Can you give the data below as a numbered list, leaving out blank lines, starting with the line that contains "Tap the green phone call icon" and going on through the line that contains "will click(x=272, y=490)."?

------ Extracted material ------

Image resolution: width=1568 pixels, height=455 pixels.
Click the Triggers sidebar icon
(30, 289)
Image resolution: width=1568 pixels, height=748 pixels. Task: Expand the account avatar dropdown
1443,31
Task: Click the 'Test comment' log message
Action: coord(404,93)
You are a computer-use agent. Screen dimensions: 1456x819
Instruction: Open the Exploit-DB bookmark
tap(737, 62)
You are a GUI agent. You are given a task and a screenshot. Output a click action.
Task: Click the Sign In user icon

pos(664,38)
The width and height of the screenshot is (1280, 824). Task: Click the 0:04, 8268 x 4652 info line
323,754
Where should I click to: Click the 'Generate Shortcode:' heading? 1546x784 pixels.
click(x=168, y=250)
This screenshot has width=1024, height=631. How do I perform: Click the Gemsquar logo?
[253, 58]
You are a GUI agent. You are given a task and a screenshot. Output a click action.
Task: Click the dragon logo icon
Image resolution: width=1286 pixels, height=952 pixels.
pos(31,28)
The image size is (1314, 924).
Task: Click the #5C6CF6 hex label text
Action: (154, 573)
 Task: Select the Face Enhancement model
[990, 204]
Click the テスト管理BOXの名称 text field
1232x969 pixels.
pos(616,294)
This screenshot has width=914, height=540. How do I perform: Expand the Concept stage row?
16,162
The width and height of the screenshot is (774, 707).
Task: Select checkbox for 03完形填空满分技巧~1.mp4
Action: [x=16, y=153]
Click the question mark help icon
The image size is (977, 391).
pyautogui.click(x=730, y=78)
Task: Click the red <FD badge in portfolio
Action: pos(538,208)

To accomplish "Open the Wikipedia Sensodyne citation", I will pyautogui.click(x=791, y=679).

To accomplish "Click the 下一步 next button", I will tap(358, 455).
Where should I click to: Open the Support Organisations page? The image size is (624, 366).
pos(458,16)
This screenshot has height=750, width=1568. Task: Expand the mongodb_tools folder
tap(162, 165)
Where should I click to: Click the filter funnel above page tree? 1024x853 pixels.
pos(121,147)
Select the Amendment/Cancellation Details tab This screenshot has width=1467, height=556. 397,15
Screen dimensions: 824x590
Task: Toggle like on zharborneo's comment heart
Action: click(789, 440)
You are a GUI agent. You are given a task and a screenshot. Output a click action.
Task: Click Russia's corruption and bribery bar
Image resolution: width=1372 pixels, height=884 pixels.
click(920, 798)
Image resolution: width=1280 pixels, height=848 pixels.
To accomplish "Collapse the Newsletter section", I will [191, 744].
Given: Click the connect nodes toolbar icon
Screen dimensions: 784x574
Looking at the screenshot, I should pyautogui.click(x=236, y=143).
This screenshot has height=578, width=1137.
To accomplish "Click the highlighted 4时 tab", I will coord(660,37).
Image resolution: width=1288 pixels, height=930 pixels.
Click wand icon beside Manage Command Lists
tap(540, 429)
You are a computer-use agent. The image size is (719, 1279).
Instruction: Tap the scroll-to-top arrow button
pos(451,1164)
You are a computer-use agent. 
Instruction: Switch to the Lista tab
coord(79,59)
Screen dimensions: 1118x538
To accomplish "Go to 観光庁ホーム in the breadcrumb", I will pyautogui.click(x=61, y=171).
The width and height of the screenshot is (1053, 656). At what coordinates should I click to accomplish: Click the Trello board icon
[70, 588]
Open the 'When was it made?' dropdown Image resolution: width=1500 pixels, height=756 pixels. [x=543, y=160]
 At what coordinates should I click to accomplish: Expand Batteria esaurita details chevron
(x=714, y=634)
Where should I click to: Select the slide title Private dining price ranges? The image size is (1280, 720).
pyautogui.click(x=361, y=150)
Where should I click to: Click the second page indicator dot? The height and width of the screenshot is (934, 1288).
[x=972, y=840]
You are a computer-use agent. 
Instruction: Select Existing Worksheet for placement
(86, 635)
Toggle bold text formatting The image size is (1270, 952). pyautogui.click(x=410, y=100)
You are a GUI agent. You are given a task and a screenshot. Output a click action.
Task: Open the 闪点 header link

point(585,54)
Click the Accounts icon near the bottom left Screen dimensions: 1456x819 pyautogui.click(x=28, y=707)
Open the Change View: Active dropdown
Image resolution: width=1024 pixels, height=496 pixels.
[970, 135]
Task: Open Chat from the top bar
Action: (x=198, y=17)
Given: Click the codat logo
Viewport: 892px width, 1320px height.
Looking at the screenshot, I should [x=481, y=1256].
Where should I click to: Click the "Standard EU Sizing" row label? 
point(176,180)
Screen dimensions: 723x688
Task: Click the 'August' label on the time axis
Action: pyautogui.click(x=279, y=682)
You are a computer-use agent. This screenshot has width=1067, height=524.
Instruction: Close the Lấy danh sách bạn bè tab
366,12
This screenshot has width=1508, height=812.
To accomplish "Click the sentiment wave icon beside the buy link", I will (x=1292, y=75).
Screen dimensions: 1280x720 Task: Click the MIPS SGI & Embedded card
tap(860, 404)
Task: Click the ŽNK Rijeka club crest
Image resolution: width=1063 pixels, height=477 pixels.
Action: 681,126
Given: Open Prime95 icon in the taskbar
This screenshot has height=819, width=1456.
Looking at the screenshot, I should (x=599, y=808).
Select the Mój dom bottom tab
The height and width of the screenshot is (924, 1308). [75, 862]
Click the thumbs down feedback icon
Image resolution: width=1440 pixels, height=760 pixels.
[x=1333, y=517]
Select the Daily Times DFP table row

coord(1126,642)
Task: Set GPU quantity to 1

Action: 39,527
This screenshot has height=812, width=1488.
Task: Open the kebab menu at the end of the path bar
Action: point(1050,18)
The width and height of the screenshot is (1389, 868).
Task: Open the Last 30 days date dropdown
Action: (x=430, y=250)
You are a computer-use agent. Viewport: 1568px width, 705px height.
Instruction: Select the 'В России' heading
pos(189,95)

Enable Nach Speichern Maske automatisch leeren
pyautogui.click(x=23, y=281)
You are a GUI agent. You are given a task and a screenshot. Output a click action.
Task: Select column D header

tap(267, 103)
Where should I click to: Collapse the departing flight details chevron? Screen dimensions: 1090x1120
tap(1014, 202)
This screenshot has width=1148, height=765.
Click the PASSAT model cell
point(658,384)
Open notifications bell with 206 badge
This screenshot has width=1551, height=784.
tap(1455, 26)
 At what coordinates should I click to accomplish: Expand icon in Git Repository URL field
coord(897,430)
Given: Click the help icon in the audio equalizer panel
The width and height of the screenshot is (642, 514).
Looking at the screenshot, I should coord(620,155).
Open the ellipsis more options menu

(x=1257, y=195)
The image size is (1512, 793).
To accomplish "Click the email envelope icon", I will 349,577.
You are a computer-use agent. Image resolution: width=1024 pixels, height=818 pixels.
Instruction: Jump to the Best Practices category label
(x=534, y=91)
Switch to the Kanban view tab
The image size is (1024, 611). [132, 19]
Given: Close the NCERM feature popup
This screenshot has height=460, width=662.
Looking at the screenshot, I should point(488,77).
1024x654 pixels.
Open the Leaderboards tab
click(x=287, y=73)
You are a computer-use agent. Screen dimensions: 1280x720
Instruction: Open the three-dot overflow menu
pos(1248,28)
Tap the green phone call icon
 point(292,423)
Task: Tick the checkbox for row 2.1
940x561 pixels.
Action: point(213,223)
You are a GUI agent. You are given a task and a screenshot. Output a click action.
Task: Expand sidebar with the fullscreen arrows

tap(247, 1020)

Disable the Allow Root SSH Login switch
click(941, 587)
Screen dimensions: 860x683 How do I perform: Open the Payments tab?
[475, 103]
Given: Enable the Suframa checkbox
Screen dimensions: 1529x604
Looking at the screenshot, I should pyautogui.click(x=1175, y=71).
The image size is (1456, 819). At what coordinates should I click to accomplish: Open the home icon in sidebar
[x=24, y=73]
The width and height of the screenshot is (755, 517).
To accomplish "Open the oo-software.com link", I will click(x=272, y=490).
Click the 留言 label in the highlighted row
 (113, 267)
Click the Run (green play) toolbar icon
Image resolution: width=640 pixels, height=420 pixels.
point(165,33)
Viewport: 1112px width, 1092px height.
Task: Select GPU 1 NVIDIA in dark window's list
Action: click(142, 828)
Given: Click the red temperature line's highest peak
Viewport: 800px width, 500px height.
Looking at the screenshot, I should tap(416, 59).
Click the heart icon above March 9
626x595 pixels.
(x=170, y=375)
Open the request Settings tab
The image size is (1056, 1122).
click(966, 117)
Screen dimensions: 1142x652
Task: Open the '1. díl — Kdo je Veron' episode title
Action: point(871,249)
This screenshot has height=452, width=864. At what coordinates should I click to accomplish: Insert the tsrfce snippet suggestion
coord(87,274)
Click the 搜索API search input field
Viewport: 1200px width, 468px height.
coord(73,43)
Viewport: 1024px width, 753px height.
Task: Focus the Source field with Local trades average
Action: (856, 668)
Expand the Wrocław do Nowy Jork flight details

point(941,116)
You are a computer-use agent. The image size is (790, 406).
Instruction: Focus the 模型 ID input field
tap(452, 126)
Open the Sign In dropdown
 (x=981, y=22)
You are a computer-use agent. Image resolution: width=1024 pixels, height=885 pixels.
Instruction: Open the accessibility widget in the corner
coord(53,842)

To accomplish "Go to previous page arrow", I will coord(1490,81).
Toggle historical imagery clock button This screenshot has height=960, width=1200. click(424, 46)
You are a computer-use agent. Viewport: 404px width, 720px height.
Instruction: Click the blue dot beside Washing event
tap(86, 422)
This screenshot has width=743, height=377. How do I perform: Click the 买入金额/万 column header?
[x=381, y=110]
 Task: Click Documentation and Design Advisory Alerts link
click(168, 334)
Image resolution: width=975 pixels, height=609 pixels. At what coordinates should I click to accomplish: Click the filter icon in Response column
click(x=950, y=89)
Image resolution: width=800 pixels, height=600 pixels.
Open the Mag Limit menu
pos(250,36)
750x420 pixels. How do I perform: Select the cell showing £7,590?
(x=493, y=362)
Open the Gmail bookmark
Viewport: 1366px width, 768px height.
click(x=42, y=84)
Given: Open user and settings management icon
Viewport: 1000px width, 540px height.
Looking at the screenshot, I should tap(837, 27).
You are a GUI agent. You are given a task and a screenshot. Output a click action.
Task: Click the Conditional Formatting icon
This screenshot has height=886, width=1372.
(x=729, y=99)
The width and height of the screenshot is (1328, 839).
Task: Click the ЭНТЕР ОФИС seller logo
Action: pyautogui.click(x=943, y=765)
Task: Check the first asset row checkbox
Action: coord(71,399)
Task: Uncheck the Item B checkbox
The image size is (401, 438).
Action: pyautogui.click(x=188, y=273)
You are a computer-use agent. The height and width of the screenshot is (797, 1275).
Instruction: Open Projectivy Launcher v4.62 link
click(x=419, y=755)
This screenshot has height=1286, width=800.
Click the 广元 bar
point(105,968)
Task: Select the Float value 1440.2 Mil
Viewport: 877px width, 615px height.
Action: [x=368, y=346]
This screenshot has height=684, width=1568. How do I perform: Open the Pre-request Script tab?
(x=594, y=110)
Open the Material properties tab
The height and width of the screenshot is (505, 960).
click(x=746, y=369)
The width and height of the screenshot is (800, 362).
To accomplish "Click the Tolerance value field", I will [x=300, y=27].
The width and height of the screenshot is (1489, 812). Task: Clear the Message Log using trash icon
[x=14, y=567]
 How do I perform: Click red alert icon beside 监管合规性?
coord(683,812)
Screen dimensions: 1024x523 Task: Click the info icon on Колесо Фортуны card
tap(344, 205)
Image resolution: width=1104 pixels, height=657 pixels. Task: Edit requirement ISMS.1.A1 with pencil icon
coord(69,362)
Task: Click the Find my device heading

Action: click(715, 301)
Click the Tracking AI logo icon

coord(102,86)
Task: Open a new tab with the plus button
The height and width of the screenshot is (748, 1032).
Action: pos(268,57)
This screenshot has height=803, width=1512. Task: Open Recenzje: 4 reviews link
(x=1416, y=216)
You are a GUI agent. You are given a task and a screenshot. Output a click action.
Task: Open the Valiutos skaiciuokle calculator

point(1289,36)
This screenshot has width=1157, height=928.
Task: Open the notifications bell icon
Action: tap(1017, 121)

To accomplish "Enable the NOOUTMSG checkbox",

------

- _Completed task_
1. Tap the green phone call icon
2.  point(292,423)
3. Task: Tick the checkbox for row 2.1
4. 940x561 pixels.
5. Action: point(213,223)
6. You are a GUI agent. You are given a task and a screenshot. Output a click action.
7. Task: Expand sidebar with the fullscreen arrows
8. tap(247, 1020)
9. Disable the Allow Root SSH Login switch
10. click(941, 587)
11. Screen dimensions: 860x683 How do I perform: Open the Payments tab?
12. [475, 103]
13. Given: Enable the Suframa checkbox
14. Screen dimensions: 1529x604
15. Looking at the screenshot, I should pyautogui.click(x=1175, y=71).
16. The image size is (1456, 819). At what coordinates should I click to accomplish: Open the home icon in sidebar
17. [x=24, y=73]
18. The width and height of the screenshot is (755, 517).
19. To accomplish "Open the oo-software.com link", I will click(x=272, y=490).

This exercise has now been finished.